Selected extract:
········
ESIPFed / esiphub-dev

Development JupyterHub on AWS targeting pangeo environment for National Water Model exploration
MIT License
2 stars 1 forks source link

Build cluster in us-east using kops #23

Closed rsignell-usgs closed 6 years ago

rsignell-usgs commented 6 years ago

We would like to have a cluster built using kops so that we have a better chance of using autoscaling, and because the AWS landsat data is on US-EAST.
········
Problems to work on:
[A] Please rewrite the issue page from "Build cluster in" through "is on US-EAST.", replacing "landsat" with "Sentinel-2".
[B] Decide whether each statement agrees with the issue page, answering yes or no and quoting the deciding words: (i) the repository carries an MIT License; (ii) the AWS landsat data is on US-WEST; (iii) the issue is still open.

Material provided:
········
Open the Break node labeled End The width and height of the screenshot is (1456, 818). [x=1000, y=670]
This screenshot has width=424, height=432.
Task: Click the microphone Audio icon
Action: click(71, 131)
········
Task-by-task solutions:
[A]
Build cluster in us-east using kops #23

Closed rsignell-usgs closed 6 years ago

rsignell-usgs commented 6 years ago

We would like to have a cluster built using kops so that we have a better chance of using autoscaling, and because the AWS Sentinel-2 data is on US-EAST.

[B]
(i) Yes: "MIT License".
(ii) No: "the AWS landsat data is on US-EAST".
(iii) No: "Closed rsignell-usgs closed 6 years ago".